Maria opent een albasten flacon of kruikje waarin ongeveer een pond welriekende olie, ’echte nardus’, zit. Deze is zeer kostbaar. Ja, de waarde ervan komt overeen met ongeveer een jaarloon! Als Maria de olie over Jezus’ hoofd en voeten uitgiet en zijn voeten met haar haren afdroogt, vervult de aangename geur het hele huis.
De discipelen zijn boos en vragen: „Waarom die verkwisting?” En Judas Iskáriot zegt: „Waarom is deze welriekende olie niet voor driehonderd denarii verkocht en aan de armen gegeven?” Maar Judas bekommert zich niet echt om de armen, want hij heeft al vaak geld uit de geldkist van de discipelen weggenomen.
Jezus neemt het voor Maria op. „Laat haar begaan”, zegt hij. „Waarom tracht gij haar lastig te vallen?

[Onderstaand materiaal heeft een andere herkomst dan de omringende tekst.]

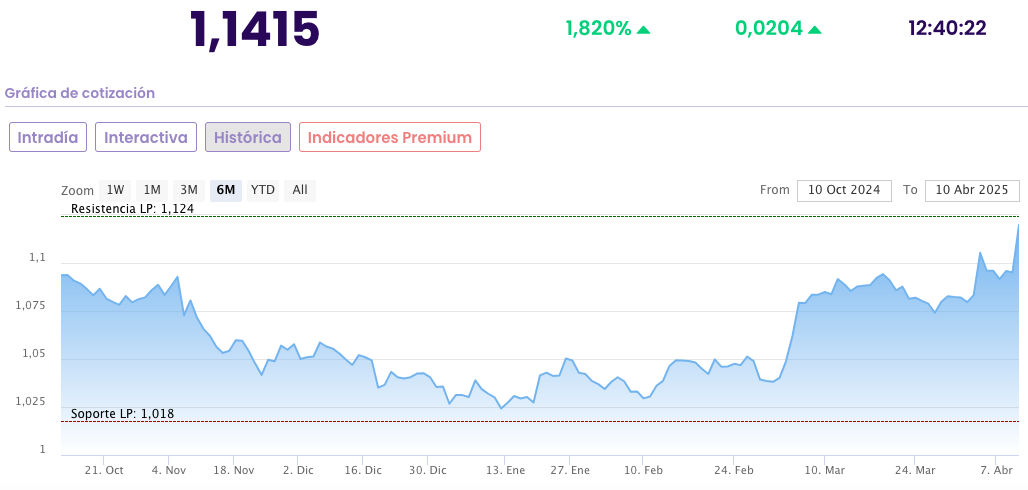1028x490 pixels.
Task: Click the 6M zoom button
Action: (226, 190)
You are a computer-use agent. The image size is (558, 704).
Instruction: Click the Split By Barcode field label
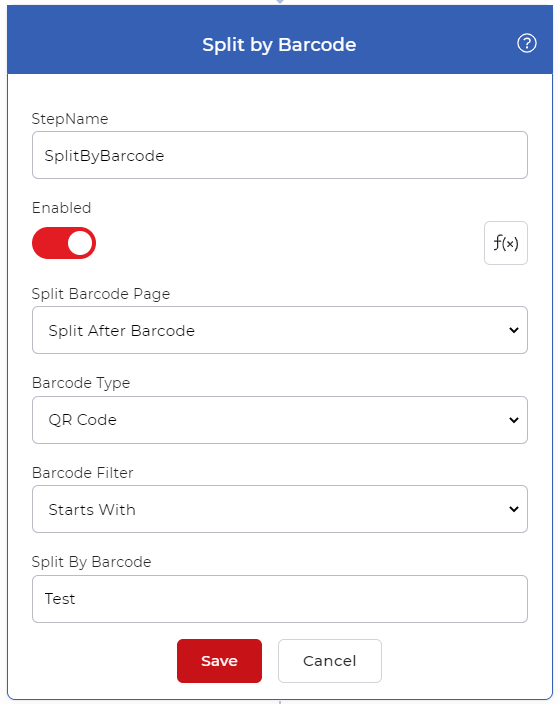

Zij heeft een voortreffelijke daad jegens mij verricht. Want de armen hebt gij altijd bij u en gij kunt hun altijd goeddoen, wanneer gij maar wilt, maar mij hebt gij niet altijd. Zij heeft gedaan wat zij kon; zij heeft het bij voorbaat op zich genomen welriekende olie op mijn lichaam te doen met het oog op de begrafenis. Voorwaar, ik zeg u: Overal waar het goede nieuws in de gehele wereld wordt gepredikt, zal tevens ter gedachtenis aan deze vrouw worden verteld wat zij heeft gedaan.”
Jezus is nu al meer dan 24 uur in Bethanië, en het nieuws van zijn aanwezigheid heeft zich alom verbreid. Velen komen daarom naar Simons huis om Jezus te zien, maar zij komen ook om de daar eveneens aanwezige Lazarus te zien. Derhalve beraadslagen de overpriesters om niet alleen Jezus maar ook Lazarus te doden, want veel mensen stellen geloof in Jezus omdat zij de man die hij uit de doden heeft opgewekt, in levenden lijve zien! O, wat zijn die religieuze leiders verdorven! Johannes 11:55–12:11; Matthéüs 26:6-13; Markus 14:3-9; Handelingen 1:12.
▪ Waar wordt in de tempel te Jeruzalem over gediscussieerd, en waarom?
▪ Waarom moet Jezus op vrijdag, en niet op zaterdag, in Bethanië zijn aangekomen?
▪ Waar brengt Jezus, als hij in Bethanië is aangekomen, waarschijnlijk de sabbat door?
▪ Welke daad van Maria lokt een woordenwisseling uit, en hoe komt Jezus voor haar op?
▪ Wat illustreert de grote verdorvenheid van de overpriesters?